Source: Gilbert Geis. Juvenile Gangs. Washington D.C.: U.S. Government Printing Office, 1965.

About the Author: A retired professor from the University of California at Irvine, Gilbert Geis received his doctorate from the University of Wisconsin at Madison. He has researched and written extensively on topics related to criminology and juvenile delinquency. More than 350 of his articles have been published and he is a past president of the American Society of Criminology.

INTRODUCTION

Gang violence in the major urban centers continues to be one of the greatest sources of criminal activity in the United States. Gangs, despite ongoing efforts on the part of law enforcement to limit their growth, continue to attract youth particularly in inner city areas with large minority communities. Violence connected to gangs is believed to have led to the deaths of more than 25,000 people over the last two decades. Gangs of various sizes can be found in more than 800 cities around the United States.

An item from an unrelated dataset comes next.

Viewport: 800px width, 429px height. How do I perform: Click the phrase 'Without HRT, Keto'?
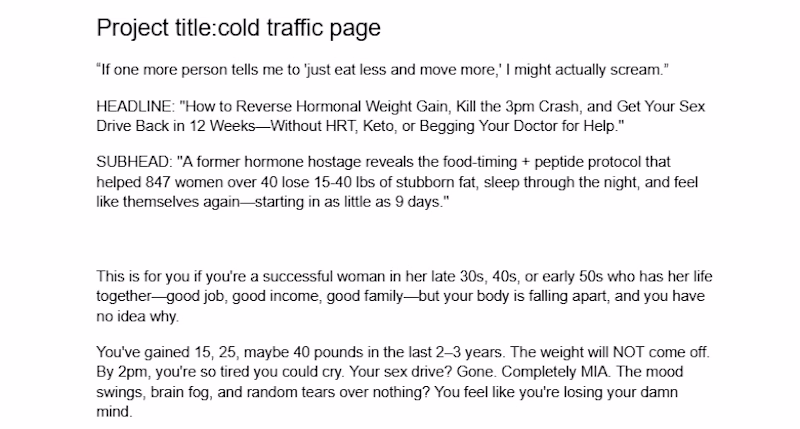[x=332, y=126]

During the 1990s, the rise in gang activity and related crimes served as the basis for enhanced legislation directly focused upon limiting the spread of gangs. While gang violence among juveniles is a problem that is most prevalent in the United States, similar phenomena exist in other Western democracies. Sociology and criminology experts maintain that the rise of gang activity is linked to a general ethical mood prevalent in the greater society. Youth are generally attracted to the life styles offered by gangs because they present juveniles with a sense of belonging and camaraderie as well as excitement.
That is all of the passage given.